In Großbritannien ist Andrew Mountbatten-Windsor wegen Verdacht auf Fehlverhalten im öffentlichen Amt festgenommen worden. Die zuständige Polizeibehörde für das Gebiet westlich von London teilte mit, man habe nach eingehender Prüfung der Vorwürfe ein Ermittlungsverfahren eröffnet. Es geht um den Verdacht, im Jahr 2010 interne Handelsberichte an den verurteilten Sexualstraftäter Jeffrey Epstein übermittelt zu haben. Offiziell wird der Name nicht genannt – das ist im Vereinigten Königreich üblich. Auf Nachfrage verwies die Polizei auf ihre Mitteilung zur Festnahme eines Mannes im entsprechenden Alter.
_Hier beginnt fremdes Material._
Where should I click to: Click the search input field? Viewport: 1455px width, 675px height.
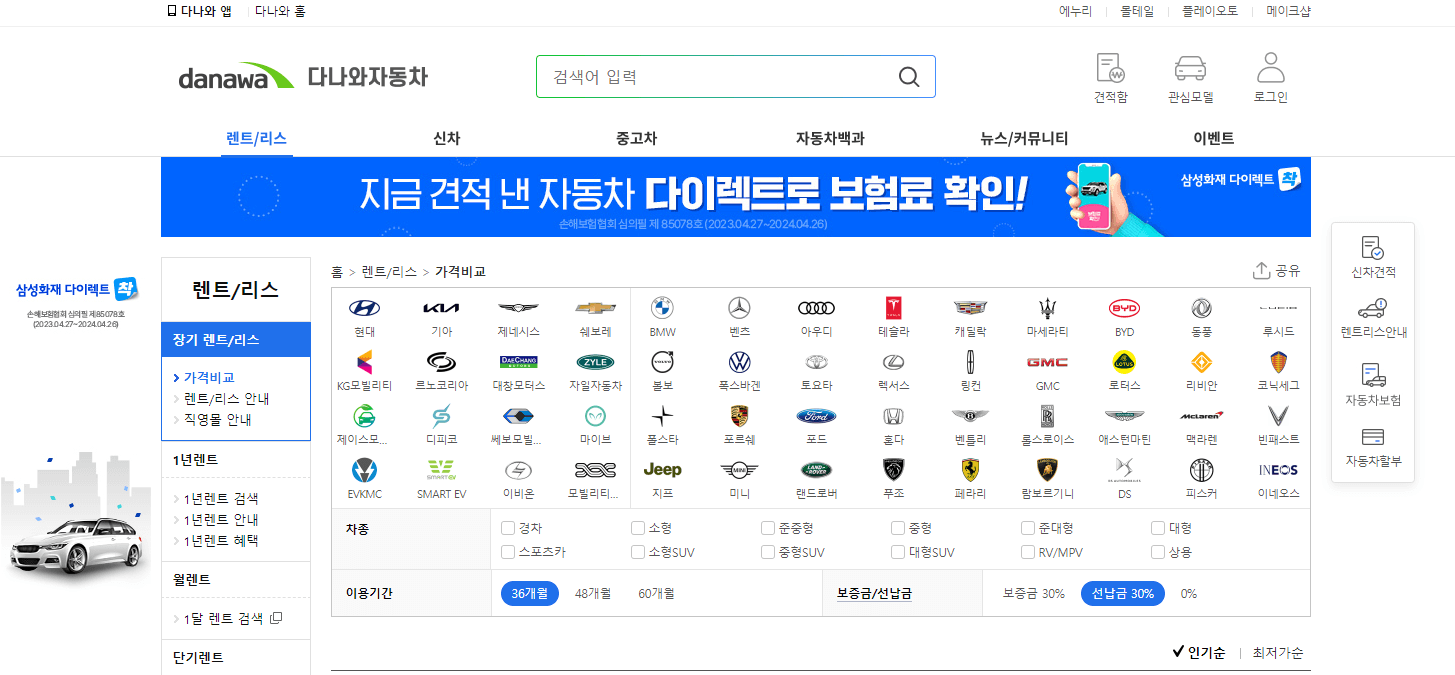[720, 76]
Die Formulierung der Behörde ist zurückhaltend, der politische Einschlag dagegen erheblich. Der Vorwurf lautet auf „Fehlverhalten im öffentlichen Amt“ – ein Straftatbestand, der im britischen Recht dann greift, wenn Amtsträger ihre Stellung missbrauchen oder gegen ihre dienstlichen Pflichten handeln. Dass ein solcher Verdacht nun im Umfeld eines ehemaligen hochrangigen Mitglieds der Königsfamilie geprüft wird, verleiht dem Vorgang besonderes Gewicht. Die Ermittler betonen, man arbeite daran, „die Integrität und Objektivität der Untersuchung zu schützen“, während man gemeinsam mit Partnern den mutmaßlichen Sachverhalt prüfe. Mehr Details wurden nicht genannt. Ob es sich bei den angeblich übermittelten Unterlagen tatsächlich um offizielle Dokumente handelte, welche Funktion sie erfüllten und welchen Bezug sie zu Epstein hatten, ist derzeit offen.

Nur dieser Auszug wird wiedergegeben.